The 52nd Annual Butter Sculpture at the New York State Fairgrounds is coming down, but it isn’t going to waste.
American Dairy Association North East partnered with Noblehurst Farms to transport and recycle the deconstructed 800-pound sculpture, which was created using “scrap butter” - butter from damaged packaging or similar circumstances that make it unsuitable for sale and consumption.
Noblehurst Farms in Linwood, N.Y., (Livingston County) will now recycle the butter in the dairy farm’s methane digester and convert it into renewable energy. In addition to the receiving the deconstructed butter sculpture annually, the digester at Noblehurst Farms receives up to 200 tons of food waste each week, diverting it from landfills. The digester creates enough energy to power homes in the community and the farm’s onsite creamery which provides dairy ingredients to manufacturers of cheese, yogurt, ice cream, and many other delicious dairy products.

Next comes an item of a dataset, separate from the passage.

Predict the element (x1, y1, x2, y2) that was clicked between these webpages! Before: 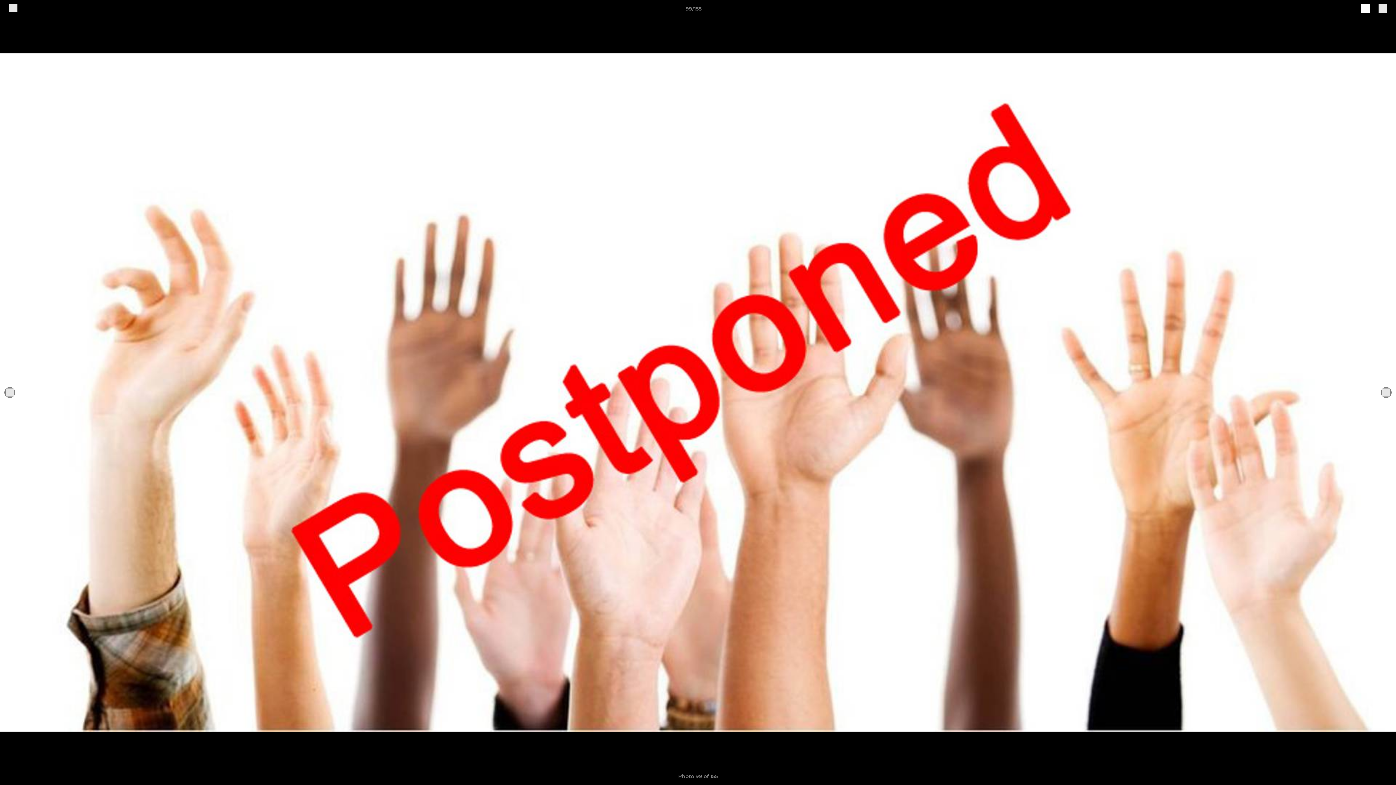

“We are honored to be recycling the New York State Fair Butter Sculpture for the fifth year in a row,” said dairy farmer Chris Noble of Noblehurst Farms and Craigs Creamery . “We plan to mix the butter sculpture with other food waste collected from food retailers and manufacturers to create a delicious recipe for the anaerobic bacteria in our digester to munch on in order to create renewable energy.”
Noblehurst Farms has been recognized for achievements in sustainability and community partnerships to divert food waste from local landfills.
This year’s sculpture, “Nourishing Our Future,” paid tribute to those who ensure our children are nourished and learning - whether in school or at home - including dairy farmers, school nutrition staff, teachers and parents. The two-sided, butter masterpiece featured a dairy farmer providing milk - to a child learning from home with his mother and “virtual” teacher, present in the laptop screen - to a child learning in school, with a school nutrition worker delivering a meal tray to the classroom.